With Musical Fanfare, Liv Osthus Files for Portland Mayor’s Race
Her move toward a candidacy has been brewing for months.
ByJohn Rudoff
Game on.
Liv Osthus, stage name “Viva Las Vegas,” icon of Portland’s music, arts and stripper scenes, formally filed to run for mayor of Portland on Wednesday afternoon. Accompanied by a small band of children, friends, streamers, trumpets and drums, Osthus walked from a gathering on the west end of the Hawthorne Bridge to City Hall, to be among the first candidates formally to file. (About two dozen candidates formally filed yesterday, the first day they could do so.)
Accompanied by four or five children—one of them her own—she entered City Hall, put down the $100 fee, filed the paperwork, and emerged a few minutes later.
Her move toward a candidacy has been brewing for months, with an organizational meeting at Holocene in February, followed by rapidly signing up volunteers—now more than 70—for the details of a campaign: web management, legal advice, graphics, events, and above all fundraising. Her campaign manager, Jessie Glenn, reports that she is about halfway to accumulating the 750 vetted donations she needs to qualify for matching funds.

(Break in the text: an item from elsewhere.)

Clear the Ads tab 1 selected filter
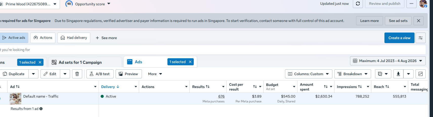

The candidacy may seem quixotic: Osthus has a storied (and still active) career as a stripper at Mary’s Club, which has fostered material for several of her published books. Her chops in punk rock date back to Satyricon, and she’s been lionized in documentaries, an opera, and endless articles. None of this is typical grist for the grind of politics—any more than was being a barkeeper in Goose Hollow a political career path for Bud Clark. But hers is no goof or vanity project. Her platform sits on the twin supports of science and measurement, hitched to kindness, the power and insight of the local arts community, and optimism.